GSEA bubbleplot#

bullkpy.pl.gsea_bubbleplot(df_gsea, *, pathways, comparison_col='comparison', term_col='Term', nes_col='NES', fdr_col='FDR q-val', comparison_order=None, drop_empty_comparisons=True, size_from='fdr', min_q=1e-300, size_min=10.0, size_max=350.0, fdr_floor=1e-50, size_clip_quantile=0.99, cmap='RdBu_r', center=0.0, vmin=None, vmax=None, figsize=None, row_spacing=1.0, col_spacing=1.0, row_height=0.32, col_width=0.32, dot_edgecolor='0.15', dot_linewidth=0.35, show_grid=False, group_label_rotation=90, xtick_rotation=90, title=None, save=None, show=True)[source]#

Bubble plot matrix for GSEA results.

Rows: comparisons (contrasts) Cols: pathways (terms) Color: NES (diverging, centered at center) Size: -log10(FDR q-val) with floor & optional clipping

pathways can be:
  • dict: {“Immune”: [term1, term2], “Metabolism”: [term3]}

  • list: [term1, term2, …]

Bubble-plot matrix for GSEA results across multiple comparisons (contrasts).
Each dot encodes enrichment direction/strength and significance for a given (comparison × pathway).

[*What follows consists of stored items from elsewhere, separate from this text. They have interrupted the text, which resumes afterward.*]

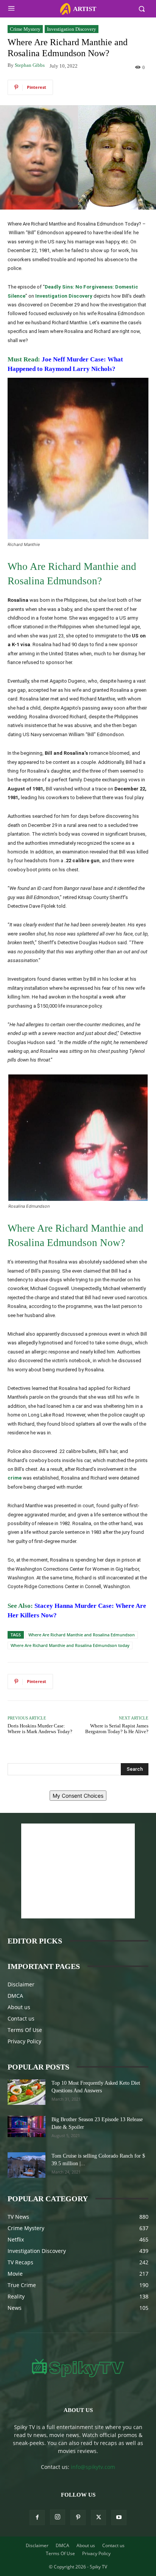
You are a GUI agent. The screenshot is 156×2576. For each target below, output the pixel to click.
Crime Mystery (25, 29)
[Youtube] (118, 2517)
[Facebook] (37, 2517)
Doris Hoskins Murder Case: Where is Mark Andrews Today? (40, 1729)
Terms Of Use (25, 2029)
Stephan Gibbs (30, 65)
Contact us (21, 2018)
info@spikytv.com (93, 2466)
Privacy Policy (24, 2041)
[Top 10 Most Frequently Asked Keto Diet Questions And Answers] (26, 2092)
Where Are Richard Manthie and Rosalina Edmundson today (70, 1645)
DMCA (15, 1995)
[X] (98, 2517)
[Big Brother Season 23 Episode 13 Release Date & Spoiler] (26, 2126)
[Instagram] (57, 2517)
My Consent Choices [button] (78, 1795)
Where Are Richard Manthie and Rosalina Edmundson (81, 1634)
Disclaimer (21, 1984)
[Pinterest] (78, 2517)
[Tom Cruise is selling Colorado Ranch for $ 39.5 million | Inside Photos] (26, 2165)
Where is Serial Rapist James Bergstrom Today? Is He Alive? (116, 1729)
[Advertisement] (78, 1871)
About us (19, 2007)
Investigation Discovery (71, 29)
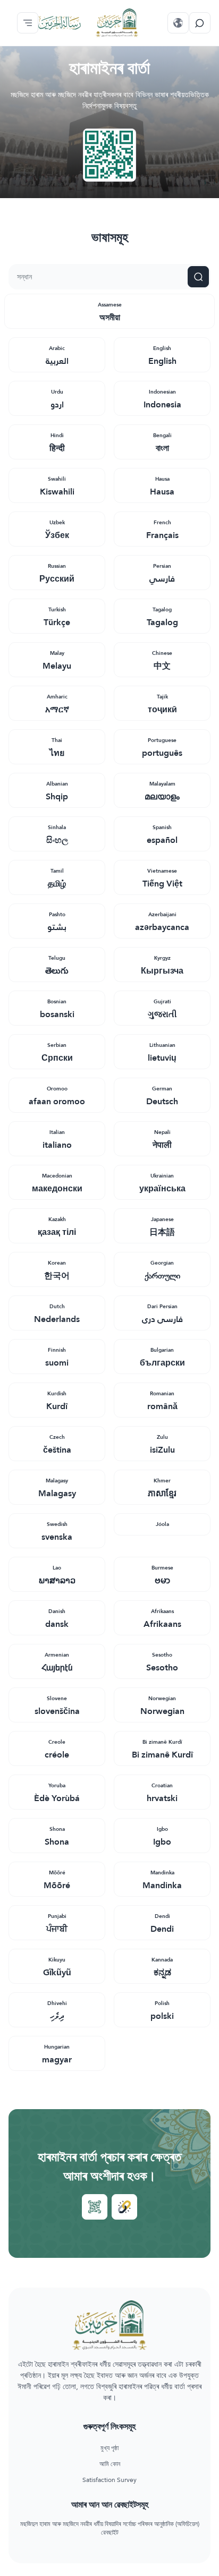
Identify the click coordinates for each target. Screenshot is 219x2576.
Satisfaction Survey (109, 2480)
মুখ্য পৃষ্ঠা (109, 2448)
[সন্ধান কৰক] (199, 22)
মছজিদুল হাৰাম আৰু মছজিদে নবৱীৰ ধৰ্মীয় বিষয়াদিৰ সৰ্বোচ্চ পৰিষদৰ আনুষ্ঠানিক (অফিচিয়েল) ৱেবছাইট (109, 2529)
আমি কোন (109, 2464)
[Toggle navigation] (27, 22)
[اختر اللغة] (178, 22)
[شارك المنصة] (94, 2207)
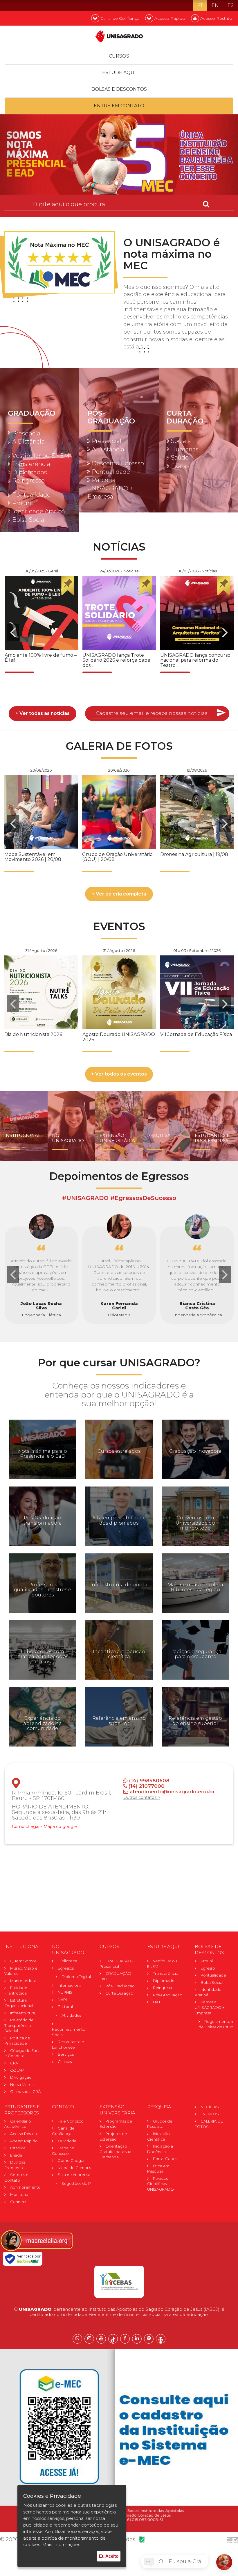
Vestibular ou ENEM (40, 455)
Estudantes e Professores (212, 1138)
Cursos (119, 56)
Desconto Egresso (118, 463)
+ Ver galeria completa (119, 894)
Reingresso (28, 480)
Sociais (181, 440)
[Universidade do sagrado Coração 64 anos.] (119, 154)
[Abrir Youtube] (101, 2339)
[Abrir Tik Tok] (113, 2339)
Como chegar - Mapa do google (44, 1826)
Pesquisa (159, 1135)
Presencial (27, 433)
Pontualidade (31, 494)
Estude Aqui (119, 72)
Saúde (180, 457)
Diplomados (29, 472)
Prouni (21, 503)
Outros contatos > (141, 1797)
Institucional (22, 1135)
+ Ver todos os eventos (119, 1074)
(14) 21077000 (146, 1786)
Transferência (31, 463)
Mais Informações (61, 2544)
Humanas (185, 449)
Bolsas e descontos (119, 89)
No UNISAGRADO (68, 1138)
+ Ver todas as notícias (42, 713)
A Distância (28, 441)
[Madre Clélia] (36, 2240)
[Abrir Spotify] (149, 2339)
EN (215, 5)
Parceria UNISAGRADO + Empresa (110, 488)
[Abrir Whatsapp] (77, 2339)
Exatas (180, 465)
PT (200, 5)
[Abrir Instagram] (89, 2339)
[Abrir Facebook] (125, 2339)
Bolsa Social (29, 519)
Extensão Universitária (117, 1138)
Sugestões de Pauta (80, 2183)
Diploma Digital (76, 1976)
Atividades (71, 2015)
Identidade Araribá (38, 511)
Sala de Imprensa (74, 2174)
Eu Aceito (108, 2556)
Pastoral (65, 2006)
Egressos (66, 1968)
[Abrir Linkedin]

  • Rows: comparisons (e.g., contrasts like "Basal_vs_Luminal")

  • Columns: pathways/terms (e.g., Hallmark sets)

  • Color: NES (diverging colormap, centered at center)

  • Size: -log10(FDR q-val) with a floor and optional clipping

GSEQ bubbleplot

Example GSEA bubble plot

Expected input#

df_gsea

A tidy GSEA results table (often concatenated across contrasts), containing at least:

  • comparison_col (default: “comparison”)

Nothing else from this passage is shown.